More recently, President Donald Trump and Homeland Security Secretary Kristi Noem have said that FEMA should be eliminated. In January 2025, President Trump issued an executive order creating the FEMA Review Council, which is co-chaired by Secretary Noem and Defense Secretary Pete Hegseth. In March, the council issued a request for information asking for input on people’s experience with FEMA. APPA submitted comments that were generally supportive of the role FEMA plays in disaster preparation, response, and recovery (particularly in the provision of public assistance) but also highlighted areas where improvement is needed. Release of a final report by the council had been scheduled for December 2025 but has been indefinitely postponed.

In April 2025, then acting FEMA Administrator Cameron Hamilton provided a memo to the Office of Management and Budget outlining steps to “rebalance” the federal role in disaster response by shifting operational and financial responsibility to state and local governments. The memorandum suggested amending the Stafford Act to reduce federal cost sharing percentages, reducing the types of facilities for which assistance is provided, and streamlining federal recovery programs. The memo also noted several steps President Trump could take unilaterally, including increasing the damage threshold for a major disaster designation from $1.89 per capita to $7.56 and not authorizing hazard mitigation payments along with public and individual assistance in the wake of a major disaster. Since then, the President has not authorized hazard mitigation funding for a single disaster. Additionally, the President is taking longer to make disaster designations and has shown signs of being more selective about disaster designations. For example, he granted disaster designations for Alaska, Nebraska, and North Dakota, while denying requests from Vermont, Illinois, and Maryland.

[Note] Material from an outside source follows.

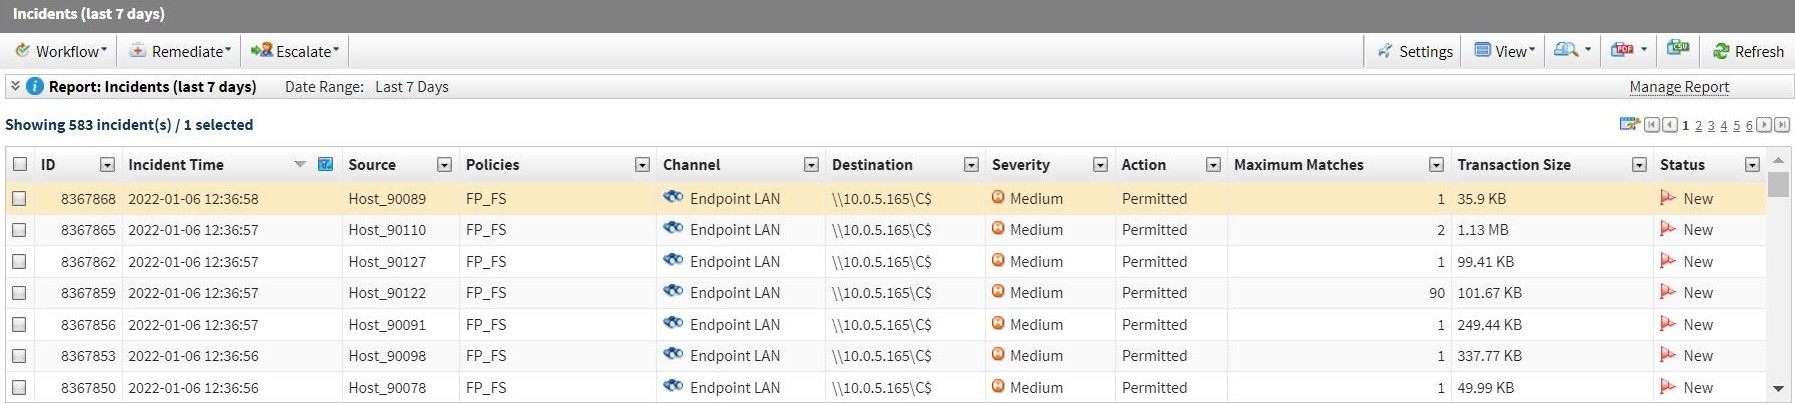1795x404 pixels.
Task: Click the report info icon
Action: point(35,87)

Such an abrupt shift in policy is problematic. It ignores the purpose of public assistance—helping communities that are overwhelmed by disaster. It also hinders disaster response and recovery; first by causing utilities to reconsider whether to invoke potentially live saving measures that might not be reimbursed, such as invoking mutual aid agreements to have crews pre-stage; and second, it might cause others to reconsider providing mutual aid because they might not be reimbursed. Both would delay disaster response and recovery, putting life and property at needless risk.

Congressional Action

In January 2025, the House of Representatives passed H.R. 164, the POWER Act, by a nearly unanimous vote (419-2). Sponsored by Representatives Val Hoyle (D-OR) and Mike Ezell (R-MS), the POWER Act would allow public power utilities to receive FEMA assistance for carrying out “cost-effective hazard mitigation activities” in combination with power restoration activities. It would also allow an electric utility that receives assistance for emergency power restoration to also receive subsequent hazard mitigation assistance for that equipment. APPA strongly supports the POWER Act.

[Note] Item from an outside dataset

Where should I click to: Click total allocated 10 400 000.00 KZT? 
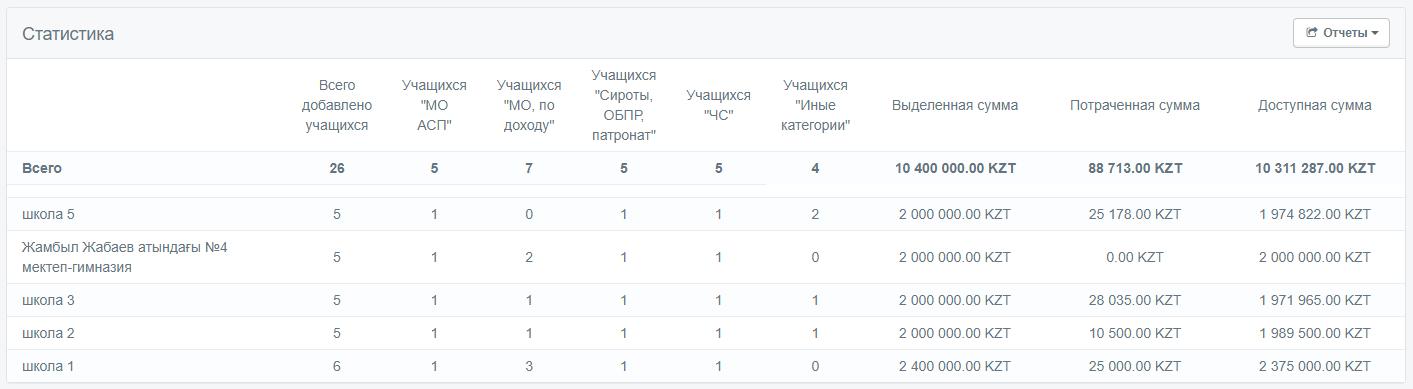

In April 2025, Representatives Neal Dunn (R-FL) and Darren Soto (D-FL) introduced H.R. 2836, the FEMA Loan Interest Payment Relief Act, to reimburse public power utilities, other local governmental entities, and rural electric cooperatives for interest expenses on loans to cover costs that will eventually be repaid by FEMA. A similar version of the bill was approved by voice vote by the House of Representatives in December 2024.

In September 2025, the House Transportation & Infrastructure Committee passed by a 57-3 vote, H.R. 4669, the FEMA Act of 2025. The bill would establish FEMA as a cabinet-level agency and streamline the federal government’s disaster response and recovery programs. Public assistance for permanent work would be paid based on project cost estimates, rather than as an after-the-fact reimbursement of expenses. In addition, the bill incorporates the provisions of H.R. 164 and H.R. 2836 (discussed above) and would require that reimbursement for emergency work and debris removal must be paid no later than “120 days after the applicant submits for reimbursement.” The legislation would also allow state and local entities to use their own procurement methods for certain expenses reimbursed by FEMA, rather than being forced to comply with the Federal Acquisition Regulation. APPA strongly supports H.R. 4669.